**PROBLEM:** Rewrite everything from the line containing "Task: Open more options for the TIME article" down to the last of the items, substituting "Enabled" for "Disabled" and leaving the rest unchanged.
::: ENTRIES PROVIDED
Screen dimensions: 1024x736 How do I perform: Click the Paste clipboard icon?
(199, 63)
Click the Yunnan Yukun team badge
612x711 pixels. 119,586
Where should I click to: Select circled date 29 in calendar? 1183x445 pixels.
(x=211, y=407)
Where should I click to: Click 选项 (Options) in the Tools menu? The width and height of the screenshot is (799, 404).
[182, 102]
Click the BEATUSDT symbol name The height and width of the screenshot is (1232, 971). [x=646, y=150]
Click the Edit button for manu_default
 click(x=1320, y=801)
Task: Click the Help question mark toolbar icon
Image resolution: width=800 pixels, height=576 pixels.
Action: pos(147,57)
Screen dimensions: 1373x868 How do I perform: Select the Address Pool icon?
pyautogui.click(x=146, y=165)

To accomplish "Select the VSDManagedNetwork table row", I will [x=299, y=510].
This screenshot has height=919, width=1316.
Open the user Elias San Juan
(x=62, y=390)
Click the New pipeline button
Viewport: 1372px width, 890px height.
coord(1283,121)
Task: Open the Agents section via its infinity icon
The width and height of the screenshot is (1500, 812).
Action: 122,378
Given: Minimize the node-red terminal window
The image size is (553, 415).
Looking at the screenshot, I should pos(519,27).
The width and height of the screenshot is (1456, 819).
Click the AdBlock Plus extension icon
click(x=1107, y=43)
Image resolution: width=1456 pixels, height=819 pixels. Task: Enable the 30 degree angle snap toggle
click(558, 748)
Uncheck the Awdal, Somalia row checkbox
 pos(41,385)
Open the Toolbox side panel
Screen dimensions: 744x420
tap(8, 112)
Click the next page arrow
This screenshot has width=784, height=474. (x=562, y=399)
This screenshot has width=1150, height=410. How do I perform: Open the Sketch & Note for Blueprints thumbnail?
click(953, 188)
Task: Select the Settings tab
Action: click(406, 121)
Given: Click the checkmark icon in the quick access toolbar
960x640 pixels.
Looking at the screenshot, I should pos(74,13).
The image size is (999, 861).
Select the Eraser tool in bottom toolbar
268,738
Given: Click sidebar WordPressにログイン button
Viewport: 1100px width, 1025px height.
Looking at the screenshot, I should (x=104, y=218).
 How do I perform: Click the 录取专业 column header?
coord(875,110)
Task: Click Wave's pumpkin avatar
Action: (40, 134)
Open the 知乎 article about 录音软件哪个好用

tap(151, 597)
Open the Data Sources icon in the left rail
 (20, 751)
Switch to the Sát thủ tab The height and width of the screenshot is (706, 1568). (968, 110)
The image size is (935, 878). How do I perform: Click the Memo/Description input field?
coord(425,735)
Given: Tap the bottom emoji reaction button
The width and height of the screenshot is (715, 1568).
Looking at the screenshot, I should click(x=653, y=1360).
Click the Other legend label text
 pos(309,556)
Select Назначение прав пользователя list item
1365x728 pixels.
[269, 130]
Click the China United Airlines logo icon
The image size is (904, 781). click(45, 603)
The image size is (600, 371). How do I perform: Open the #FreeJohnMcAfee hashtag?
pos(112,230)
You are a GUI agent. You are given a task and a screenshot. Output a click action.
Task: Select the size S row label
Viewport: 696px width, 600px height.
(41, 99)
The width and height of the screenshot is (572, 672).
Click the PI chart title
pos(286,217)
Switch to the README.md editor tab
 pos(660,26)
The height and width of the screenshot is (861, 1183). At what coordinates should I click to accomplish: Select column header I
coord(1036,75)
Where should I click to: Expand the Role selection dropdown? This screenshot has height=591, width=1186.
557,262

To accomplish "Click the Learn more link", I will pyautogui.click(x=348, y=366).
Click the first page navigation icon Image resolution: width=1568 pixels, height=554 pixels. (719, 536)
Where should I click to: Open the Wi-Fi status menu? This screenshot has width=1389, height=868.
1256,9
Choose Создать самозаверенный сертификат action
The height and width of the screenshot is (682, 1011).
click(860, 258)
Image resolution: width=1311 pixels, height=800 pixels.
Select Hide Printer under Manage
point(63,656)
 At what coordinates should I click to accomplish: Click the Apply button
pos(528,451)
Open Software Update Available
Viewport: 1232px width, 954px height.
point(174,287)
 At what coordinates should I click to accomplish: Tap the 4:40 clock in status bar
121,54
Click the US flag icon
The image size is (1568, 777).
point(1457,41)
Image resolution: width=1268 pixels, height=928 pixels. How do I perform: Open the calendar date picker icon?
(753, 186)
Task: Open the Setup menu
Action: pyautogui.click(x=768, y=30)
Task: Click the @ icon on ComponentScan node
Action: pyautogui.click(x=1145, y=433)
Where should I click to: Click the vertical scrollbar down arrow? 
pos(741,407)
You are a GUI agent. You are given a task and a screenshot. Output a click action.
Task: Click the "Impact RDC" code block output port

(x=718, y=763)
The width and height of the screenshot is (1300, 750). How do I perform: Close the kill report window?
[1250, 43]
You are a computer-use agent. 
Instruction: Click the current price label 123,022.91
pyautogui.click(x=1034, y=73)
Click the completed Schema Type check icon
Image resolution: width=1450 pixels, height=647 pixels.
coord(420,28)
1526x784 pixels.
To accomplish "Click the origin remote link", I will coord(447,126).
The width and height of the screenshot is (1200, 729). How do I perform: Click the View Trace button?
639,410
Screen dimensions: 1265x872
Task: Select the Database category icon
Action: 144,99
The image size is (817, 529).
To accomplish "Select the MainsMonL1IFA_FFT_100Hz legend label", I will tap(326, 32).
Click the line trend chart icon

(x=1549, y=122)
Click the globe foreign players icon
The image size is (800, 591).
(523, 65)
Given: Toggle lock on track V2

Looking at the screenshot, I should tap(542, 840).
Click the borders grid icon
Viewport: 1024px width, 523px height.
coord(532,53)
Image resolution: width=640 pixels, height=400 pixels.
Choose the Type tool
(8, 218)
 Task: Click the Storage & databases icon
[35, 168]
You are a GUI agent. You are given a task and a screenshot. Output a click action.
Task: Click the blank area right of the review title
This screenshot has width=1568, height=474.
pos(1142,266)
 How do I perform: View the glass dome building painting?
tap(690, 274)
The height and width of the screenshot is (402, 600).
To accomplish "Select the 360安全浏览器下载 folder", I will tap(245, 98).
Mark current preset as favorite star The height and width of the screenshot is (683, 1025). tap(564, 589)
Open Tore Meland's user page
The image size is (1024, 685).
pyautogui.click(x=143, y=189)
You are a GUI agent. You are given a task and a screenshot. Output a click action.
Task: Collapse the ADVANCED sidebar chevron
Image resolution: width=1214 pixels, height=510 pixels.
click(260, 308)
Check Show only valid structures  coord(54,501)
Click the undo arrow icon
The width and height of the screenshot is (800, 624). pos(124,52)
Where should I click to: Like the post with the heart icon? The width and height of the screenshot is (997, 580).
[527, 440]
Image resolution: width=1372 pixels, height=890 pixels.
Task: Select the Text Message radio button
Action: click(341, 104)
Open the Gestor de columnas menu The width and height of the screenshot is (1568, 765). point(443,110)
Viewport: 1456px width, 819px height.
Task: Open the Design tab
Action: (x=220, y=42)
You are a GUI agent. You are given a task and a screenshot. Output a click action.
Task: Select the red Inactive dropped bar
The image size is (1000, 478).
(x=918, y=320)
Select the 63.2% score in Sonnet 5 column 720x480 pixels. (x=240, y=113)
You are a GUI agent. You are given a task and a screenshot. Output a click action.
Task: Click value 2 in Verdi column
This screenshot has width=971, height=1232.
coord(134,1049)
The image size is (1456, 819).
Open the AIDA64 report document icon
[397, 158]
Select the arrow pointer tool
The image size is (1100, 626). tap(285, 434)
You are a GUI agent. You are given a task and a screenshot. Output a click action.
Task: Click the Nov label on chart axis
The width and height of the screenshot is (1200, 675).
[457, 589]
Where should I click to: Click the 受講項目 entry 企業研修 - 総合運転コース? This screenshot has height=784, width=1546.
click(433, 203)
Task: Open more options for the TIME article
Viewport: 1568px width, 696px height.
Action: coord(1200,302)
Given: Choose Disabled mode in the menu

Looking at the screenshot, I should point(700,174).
::::::
**REPLY TO THE TASK:**
Task: Open more options for the TIME article
Viewport: 1568px width, 696px height.
Action: coord(1200,302)
Given: Choose Enabled mode in the menu

Looking at the screenshot, I should point(700,174).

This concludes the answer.